** Opening Data section block **

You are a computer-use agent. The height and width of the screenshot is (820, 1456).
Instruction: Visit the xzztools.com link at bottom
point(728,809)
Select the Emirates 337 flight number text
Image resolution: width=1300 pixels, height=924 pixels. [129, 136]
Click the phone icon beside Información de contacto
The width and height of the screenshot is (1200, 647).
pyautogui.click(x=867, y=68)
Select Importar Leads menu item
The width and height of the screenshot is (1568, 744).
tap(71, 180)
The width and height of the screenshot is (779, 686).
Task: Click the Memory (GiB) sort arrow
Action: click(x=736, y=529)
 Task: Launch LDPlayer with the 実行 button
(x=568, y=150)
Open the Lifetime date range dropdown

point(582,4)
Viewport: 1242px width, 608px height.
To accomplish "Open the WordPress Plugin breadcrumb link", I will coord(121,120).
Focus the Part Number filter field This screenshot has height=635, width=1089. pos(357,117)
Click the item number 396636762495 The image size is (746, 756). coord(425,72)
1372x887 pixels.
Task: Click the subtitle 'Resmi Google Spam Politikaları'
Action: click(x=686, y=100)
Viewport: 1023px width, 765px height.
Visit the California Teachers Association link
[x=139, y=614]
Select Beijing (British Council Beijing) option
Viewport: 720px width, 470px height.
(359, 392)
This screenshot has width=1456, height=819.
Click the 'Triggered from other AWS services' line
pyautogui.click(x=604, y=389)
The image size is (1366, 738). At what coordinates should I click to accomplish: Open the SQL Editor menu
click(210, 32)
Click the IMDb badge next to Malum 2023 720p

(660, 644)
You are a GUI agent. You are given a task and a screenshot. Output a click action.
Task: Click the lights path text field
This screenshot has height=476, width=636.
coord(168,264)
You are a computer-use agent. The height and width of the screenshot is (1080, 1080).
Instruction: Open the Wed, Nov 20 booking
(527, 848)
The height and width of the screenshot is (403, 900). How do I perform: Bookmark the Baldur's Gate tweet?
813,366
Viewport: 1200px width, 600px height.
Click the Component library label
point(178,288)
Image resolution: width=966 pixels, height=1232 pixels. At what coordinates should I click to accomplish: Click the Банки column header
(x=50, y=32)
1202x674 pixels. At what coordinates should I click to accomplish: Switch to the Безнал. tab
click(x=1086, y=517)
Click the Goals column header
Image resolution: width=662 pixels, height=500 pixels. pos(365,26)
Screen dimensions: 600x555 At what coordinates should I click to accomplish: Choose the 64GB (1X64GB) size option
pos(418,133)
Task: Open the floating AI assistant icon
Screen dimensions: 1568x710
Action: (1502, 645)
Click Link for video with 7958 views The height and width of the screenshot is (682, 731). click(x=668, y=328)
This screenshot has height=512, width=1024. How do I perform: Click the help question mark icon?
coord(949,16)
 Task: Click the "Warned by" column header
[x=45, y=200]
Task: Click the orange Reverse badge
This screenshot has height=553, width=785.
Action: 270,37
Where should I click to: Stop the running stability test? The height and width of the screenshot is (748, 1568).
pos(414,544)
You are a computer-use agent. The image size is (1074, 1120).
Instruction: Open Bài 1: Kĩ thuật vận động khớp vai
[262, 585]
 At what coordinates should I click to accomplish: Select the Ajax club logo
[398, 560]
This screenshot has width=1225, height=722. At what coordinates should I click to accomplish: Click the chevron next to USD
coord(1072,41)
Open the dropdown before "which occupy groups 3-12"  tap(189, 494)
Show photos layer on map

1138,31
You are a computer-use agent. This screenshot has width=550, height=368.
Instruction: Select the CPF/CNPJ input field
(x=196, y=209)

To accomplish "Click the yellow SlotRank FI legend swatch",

** Closing Data section block **

[About this task]
Return the entries in full, keeping every line exactly as it is.

[Finished exercise]
You are a computer-use agent. The height and width of the screenshot is (820, 1456).
Instruction: Visit the xzztools.com link at bottom
point(728,809)
Select the Emirates 337 flight number text
Image resolution: width=1300 pixels, height=924 pixels. [129, 136]
Click the phone icon beside Información de contacto
The width and height of the screenshot is (1200, 647).
pyautogui.click(x=867, y=68)
Select Importar Leads menu item
The width and height of the screenshot is (1568, 744).
tap(71, 180)
The width and height of the screenshot is (779, 686).
Task: Click the Memory (GiB) sort arrow
Action: click(x=736, y=529)
 Task: Launch LDPlayer with the 実行 button
(x=568, y=150)
Open the Lifetime date range dropdown

point(582,4)
Viewport: 1242px width, 608px height.
To accomplish "Open the WordPress Plugin breadcrumb link", I will coord(121,120).
Focus the Part Number filter field This screenshot has height=635, width=1089. pos(357,117)
Click the item number 396636762495 The image size is (746, 756). coord(425,72)
1372x887 pixels.
Task: Click the subtitle 'Resmi Google Spam Politikaları'
Action: click(x=686, y=100)
Viewport: 1023px width, 765px height.
Visit the California Teachers Association link
[x=139, y=614]
Select Beijing (British Council Beijing) option
Viewport: 720px width, 470px height.
(359, 392)
This screenshot has width=1456, height=819.
Click the 'Triggered from other AWS services' line
pyautogui.click(x=604, y=389)
The image size is (1366, 738). At what coordinates should I click to accomplish: Open the SQL Editor menu
click(210, 32)
Click the IMDb badge next to Malum 2023 720p

(660, 644)
You are a GUI agent. You are given a task and a screenshot. Output a click action.
Task: Click the lights path text field
This screenshot has height=476, width=636.
coord(168,264)
You are a computer-use agent. The height and width of the screenshot is (1080, 1080).
Instruction: Open the Wed, Nov 20 booking
(527, 848)
The height and width of the screenshot is (403, 900). How do I perform: Bookmark the Baldur's Gate tweet?
813,366
Viewport: 1200px width, 600px height.
Click the Component library label
point(178,288)
Image resolution: width=966 pixels, height=1232 pixels. At what coordinates should I click to accomplish: Click the Банки column header
(x=50, y=32)
1202x674 pixels. At what coordinates should I click to accomplish: Switch to the Безнал. tab
click(x=1086, y=517)
Click the Goals column header
Image resolution: width=662 pixels, height=500 pixels. pos(365,26)
Screen dimensions: 600x555 At what coordinates should I click to accomplish: Choose the 64GB (1X64GB) size option
pos(418,133)
Task: Open the floating AI assistant icon
Screen dimensions: 1568x710
Action: (1502, 645)
Click Link for video with 7958 views The height and width of the screenshot is (682, 731). click(x=668, y=328)
This screenshot has height=512, width=1024. How do I perform: Click the help question mark icon?
coord(949,16)
 Task: Click the "Warned by" column header
[x=45, y=200]
Task: Click the orange Reverse badge
This screenshot has height=553, width=785.
Action: 270,37
Where should I click to: Stop the running stability test? The height and width of the screenshot is (748, 1568).
pos(414,544)
You are a computer-use agent. The image size is (1074, 1120).
Instruction: Open Bài 1: Kĩ thuật vận động khớp vai
[262, 585]
 At what coordinates should I click to accomplish: Select the Ajax club logo
[398, 560]
This screenshot has width=1225, height=722. At what coordinates should I click to accomplish: Click the chevron next to USD
coord(1072,41)
Open the dropdown before "which occupy groups 3-12"  tap(189, 494)
Show photos layer on map

1138,31
You are a computer-use agent. This screenshot has width=550, height=368.
Instruction: Select the CPF/CNPJ input field
(x=196, y=209)

To accomplish "Click the yellow SlotRank FI legend swatch",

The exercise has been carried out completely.